The cosmology of the Kalinago, their perception and understanding of the world they lived in, had been inherited from generations of islanders before them. It had been transferred through tribal elders in story and song, by instruction and ceremony so that it gave them order to the chaos of the world. It was aimed at achieving balance between good and evil. It anchored the society in a symbiotic relationship with nature. It gave structure to their lives. This relationship was based on observation and a deep knowledge of their environment. The Amerindian in the islands was an integral part of the natural cycle, and the spirits which held it all in place had to be understood and placated. Without this, the people's access to, and use of, the natural resources available for gathering, hunting and horticulture would be greatly hindered.

The move to the islands meant a cultural transformation from a continental world to that of an island world. The geophysical structure of the islands determined a very different flora, fauna and marine ecology from what existed along the rivers and coastline of the continent. The cosmology had to change as well.

It was not only the techniques and resources of hunting, gathering and horticulture, which had to be restructured. The main characters that made up their mythology had to be transformed. There were no jaguars, tapirs or anacondas here and so the protagonists of the island mythology gradually took on the guise of bat, frog, gecko, owl and boa constrictor. These were important inn placing men and women's roles into the orderly cycle of life's work and the group's survival.

For the Lesser Antilles, the umbilical cord to the mainland was the Orinoco delta region and the river that rises in the hinterland beyond it. The river and its tributaries had been the primary means of communication for the pre-Columbian settlers of the Caribbean. Their river and forest cultures had long existed within a cosmology tied together by mythologically encoded perceptions of rivers, water currents, canoes and star lore (de Civrieux 1980; Wilbert 1993; Taylor 1946a). To give an example, the landmass of South America had previously extended much further north than at present and included all of the island of Trinidad. This geographical condition existed until 6,000 years ago, when the Caribbean Sea was at a lower level (Nicholson 1976:4/2; Hodell et al. 1991). Significantly this geophysical phenomenon remains registered within the mythic geography of the Warao who now live on the Orinoco delta. Their oral history, encoded in creation myths, speaks of a time when the Serpent's Mouth was dry and Trinidad was connected to the mainland (Wilbert 1993:7). The ancestral memory of a period so remote does suggest the remarkable resilience of tribal history contained in myth.

▶ [Material]

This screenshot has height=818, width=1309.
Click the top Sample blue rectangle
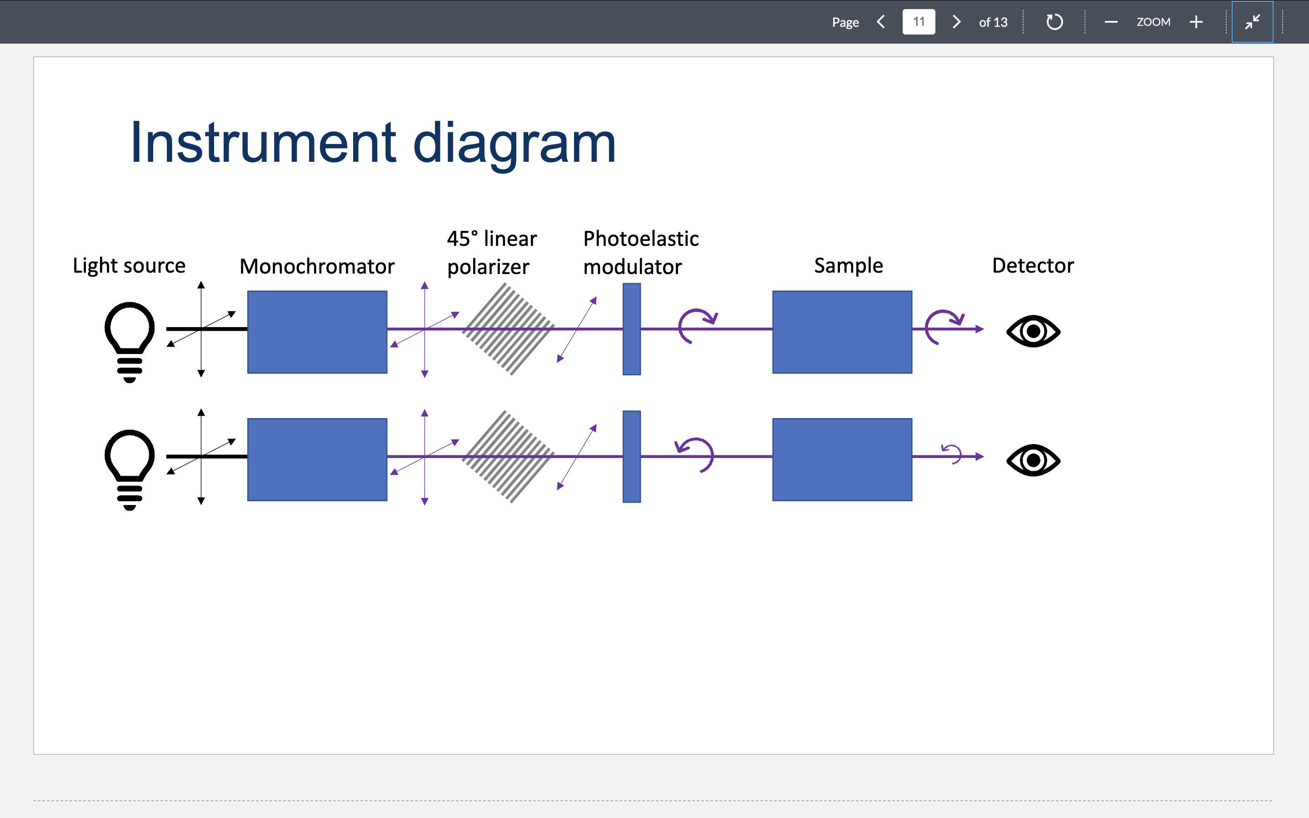coord(842,332)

▶ [Stated problem 1] List the animals that, in the passage on Kalinago cosmology, became the main characters of the island mythology.
▶ [Stated problem 2] Edit the passage on Kalinago cosmology by writing it out again, starting with "The move to" and going on through "change as well.", with "flora" swapped for "plant life".
▶ [Stated problem 3] According to the passage on Kalinago cosmology, until how long ago did the landmass of South America include all of Trinidad?

▶ [Written response 1] bat, frog, gecko, owl, boa constrictor

▶ [Written response 2]
The move to the islands meant a cultural transformation from a continental world to that of an island world. The geophysical structure of the islands determined a very different plant life, fauna and marine ecology from what existed along the rivers and coastline of the continent. The cosmology had to change as well.

▶ [Written response 3] Until 6,000 years ago.